Now, some of our hungers are ungodly. Some of our desires are for things sinful. These, God is not interested in granting. Instead these cravings are forbidden fruits. For these sinful desires we need, instead, to repent. Greed and lust, pride, and over-indulgence of our own creaturely comforts.... It can even be the need to be liked and loved, especially at the cost of our integrity. We have many sinful “hungers” and we must weigh carefully – to see whether what we want lines up with what God's word requires of us.

And Satan would love to fill our bellies with all sorts of garbage. Whether you call it “spiritual junk food” or see it as the dangerous poison it is.... he would deceive us into swallowing his lies and falling for his temptations. But these false foods bring death, not life. They leave us malnourished and sickly, or bloated with a false sense of fullness.

But there is a spiritual hunger that is good and godly. It is what happens when the sinner falls on his knees before Holy God and admits what we truly deserve, and what we truly need! Like when Peter preached his first sermon, and the people were “cut to the heart” and asked, “what shall we do?”

Believe and be baptized, he told them. And thousands of years later sinners who hunger and thirst for righteousness are doing the same. When the law cuts us to the heart, we are ready – we hunger to hear that sweet message of good news in Jesus Christ. We are ready to be fed. And God still provides.

And what good Lutheran can think of God feeding us without considering the Lord's Supper? The same Jesus who fed the crowd of 5000 with bread after feeding them with his word, is the same Jesus who by his powerful word feeds us and then feeds us again with his word attached to bread and wine. He feeds you bread and wine that is his own true body and blood, given and shed for you for the forgiveness of your sins.

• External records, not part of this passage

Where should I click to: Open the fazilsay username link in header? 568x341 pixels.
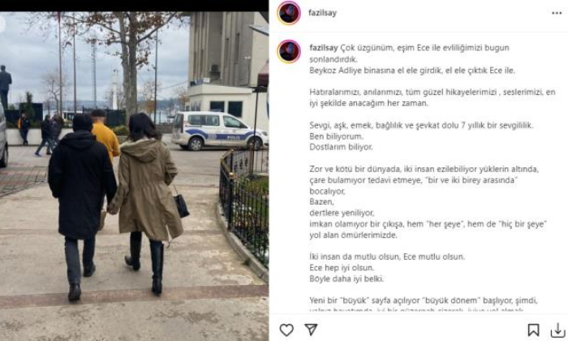coord(322,13)
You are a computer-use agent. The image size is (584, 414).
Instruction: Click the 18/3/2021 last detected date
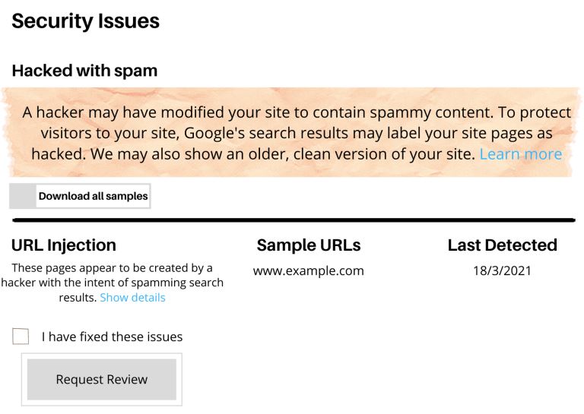[x=502, y=270]
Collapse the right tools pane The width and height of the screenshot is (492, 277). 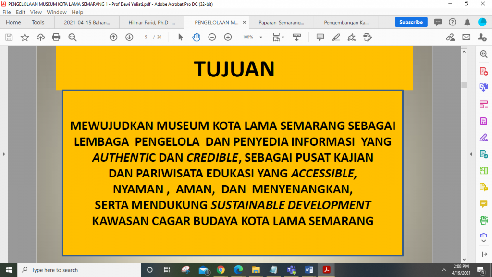pyautogui.click(x=471, y=154)
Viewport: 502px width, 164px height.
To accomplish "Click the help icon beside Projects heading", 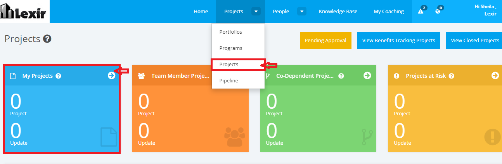I will point(47,39).
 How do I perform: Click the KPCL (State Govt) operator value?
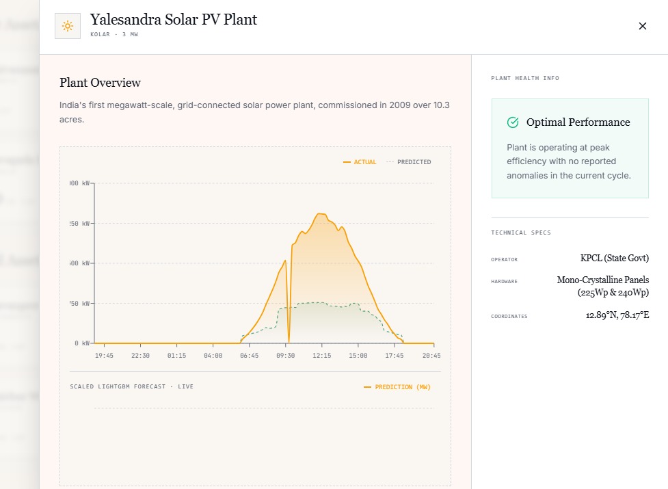614,258
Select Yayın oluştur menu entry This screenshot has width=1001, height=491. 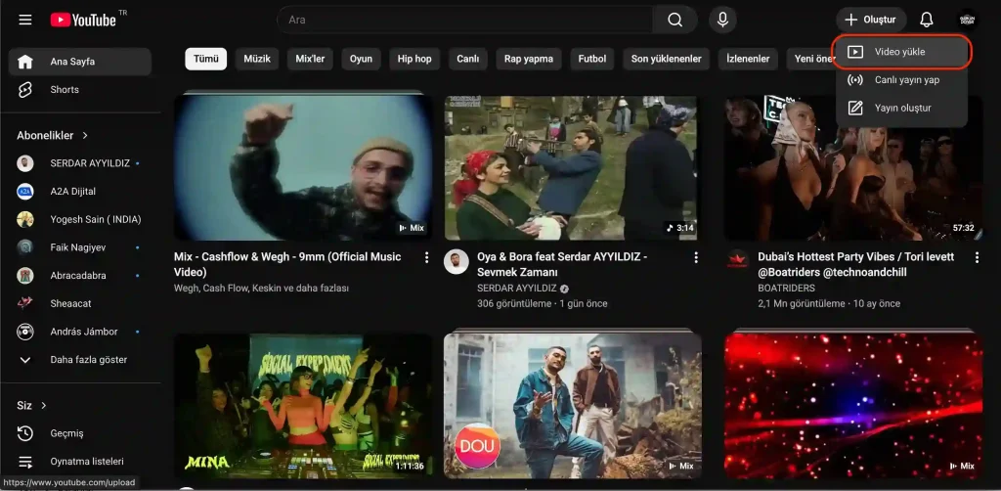click(x=902, y=108)
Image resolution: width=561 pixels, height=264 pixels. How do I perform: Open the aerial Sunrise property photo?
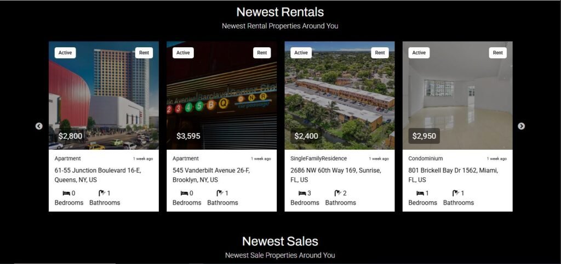[340, 96]
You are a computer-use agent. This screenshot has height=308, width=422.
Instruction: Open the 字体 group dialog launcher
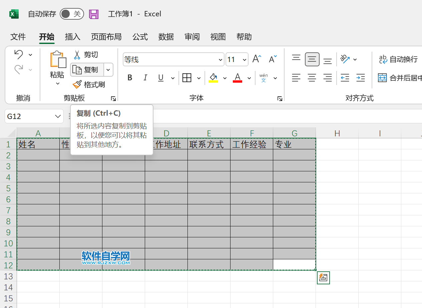[x=280, y=98]
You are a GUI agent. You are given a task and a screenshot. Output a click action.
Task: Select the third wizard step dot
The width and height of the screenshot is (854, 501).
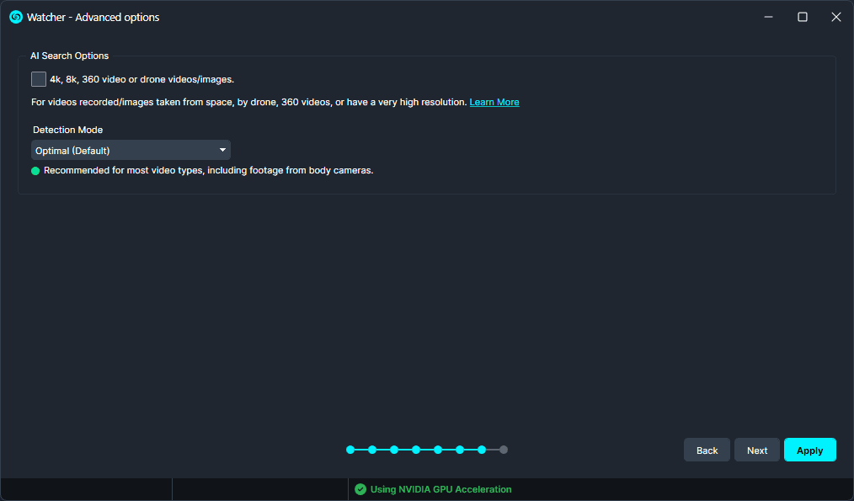394,450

He feeds you often and freely. He feeds you with what you need the most – himself. He feeds you and this food gives life, and works salvation. He feeds you with a food just as miraculous as the fish and loaves. A food shared by all Christians, a table of angels and archangels and all the company of heaven. In this Holy Communion, he feeds well more than 5000 – indeed, he offers his heavenly bread to all.

One more gift Christ gives in connection to this meal. Just as he told the disciples to distribute the food to the crowd, so does he call pastors today, to minister, to serve, to distribute his gifts. “You give them something to eat”. The pastor feeds (and is fed) with the word. The pastor feeds the flock with the food he has received. It is a food only Christ can offer, but he offers it through simple, humble men, just as he gives it in simple words, and water, and bread and wine. It takes faith to see and believe that all this can and does happen. But such faith is also a gift from the provider of all good things.

So come to the table today. But don't come because it's just something to do. Don't come because everyone else is doing it. Don't even come because you should. Come because you feel the hunger. Come because you believe the promise – that this little wafer, and this bit of wine are what Jesus says they are. Come because he is present for you, here with forgiveness. Come because here, in this place, we find the one thing we need most. And our God loves to feed his people. O taste and see that the Lord is good, in Jesus Christ our Lord. Amen.